9 de março de 2014

A inesquecível noite que o Relicário de Cimento se fez concreto com a lágrima dos ausentes.




Por Rodrigo Ferret

O que você faria se chegasse a um espaço teatral em cima da hora, pensando que estava atrasado, e descobrisse que você era o único público presente? 
Sim, teria que escolher entre a tristeza da falta de público ou a alegria de algo inédito: ter uma apresentação teatral só para você!
Na entrada todo cuidado da produção: meia-luz, banner, panfletos, folders, um manequim assustador oferecendo emprego numa fábrica de cimento, uma ficha de emprego...sim, toda fábrica precisa de mão de obra.  
Estou preenchendo minha ficha de emprego, intrigado com a quantidade de perguntas que apesar de absurdas faziam todo sentido, quando sou perguntado por uma atriz: 
Vocês querem assistir a peça? 
Olho para trás e para os lados e falo: Vocês quem?  
Me senti naquele momento o ultimo jogador a chegar a uma pelada (aquele que completa o quorum, sem o qual todos irão para casa sem jogar), como o namorado que se atrasa, como a noiva que demora a chegar, mas chega. Eu, um humilde e apaixonado amante do teatro, poderia salvar aquela noite, aquela apresentação.
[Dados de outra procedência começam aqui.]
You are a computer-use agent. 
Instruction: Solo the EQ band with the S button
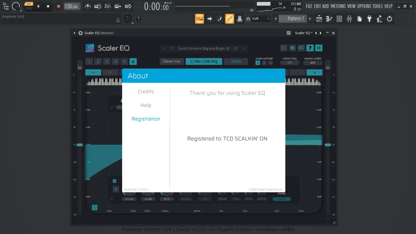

Toda uma estreia dependia do meu sim.
– Claro que quero!
Com a ficha na mão, adentro o espaço cênico, acompanhado do ator, cuja personagem é formada em poesia silenciosa, que irá tentar um emprego naquela fábrica.
Na entrada, sou recebido por um “Queixada” (trabalhador da fábrica e morador da cidade) em sua eterna luta contra os Pelegos (também trabalhadores da fábrica e moradores da cidade), em pontos de vista que coexistem e se confundem (ambos sonhadores e sofredores), que com sua voz potente e muita eloquência me convida a entrar na fábrica e mergulhar em um sonho de cimento, de lágrimas, reflexões, resignação, lutas de classe (o Povo sempre recebendo as moedinhas que caem no chão e os Donos lucrando com o sofrimento alheio), dilemas, um mundo de dualidade. 
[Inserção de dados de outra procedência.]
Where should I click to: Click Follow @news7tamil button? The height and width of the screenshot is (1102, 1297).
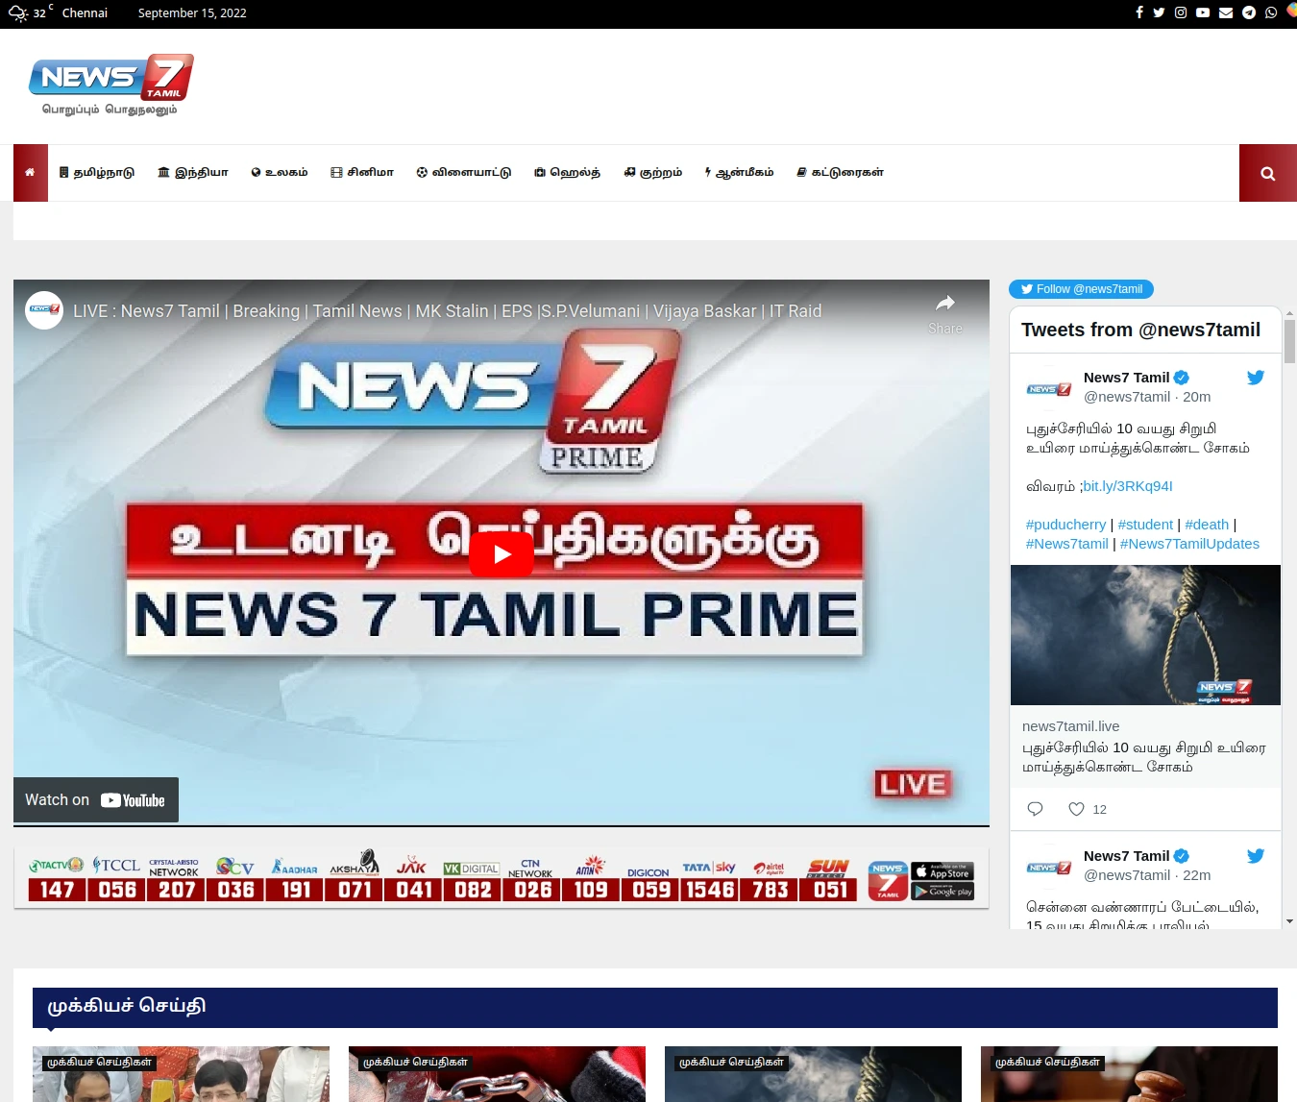[x=1081, y=289]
Rapidamente, sou absorvido pelo espetáculo lúdico e poético, que nos alimenta de reflexões sobre o que somos, sobre a nossa eterna luta entre viver e sobreviver, entre não querer ser pedra e ter que respirar cimento, entre ir e ficar, parar ou continuar.
Com referências às obras “Quando as máquinas param”, do Bendito Maldito Plínio Marcos e “Eles não usam black-tie”, de Gianfrancesco Guarnieri, Relicário do Concreto, mesmo sendo baseado em memórias e fatos ocorridos há mais de meio século, trata de temas que nunca deixarão de ser atuais, por que, antes de mais nada, trata da essência do ser humano.
A montagem, que prima pela simplicidade e criatividade, é muito bem cuidada, fundindo um trabalho corporal intenso e apaixonado dos atores (observando-se diversos exercícios cênicos) com um texto complexo, lírico e poético, embalado por uma trilha sonora lúdica que emociona, nos levando a um passeio pela sombria e protetora fábrica de cimento. A mesma que gera o progresso e destrói, a que gera emprego e traz a doença e o caos. A que desenvolve uma cidade e traz consequências terríveis, assim como quer o espírito da oligarquia, que aparece em cena, para dizer o que pensa.
Acabamos todos nós, sendo parte da dualidade encenada, somos um pouco Queixada, um pouco Pelego. Mesmo sabendo que não podemos comer cimento, que não queremos virar pedra, sabemos que cada telhado endurecido pelo concreto é um escudo protetor para nossos sonhos.
 Missão cumprida. Salvamos a noite. O Grupo Pandora apresentou a peça como se o Teatro estivesse lotado, se entregando de corpo e alma. Eu, ao final, aplaudi de pé e bati palmas como se fosse uma multidão. Por que Teatro é para um é para um milhão. Certamente, os Deuses do Teatro se alegraram e os retribuirão. Com nossa alma (cheia de cimento do dia-a-dia) lavada nos abraçamos e conversamos sobre a noite inesquecível. 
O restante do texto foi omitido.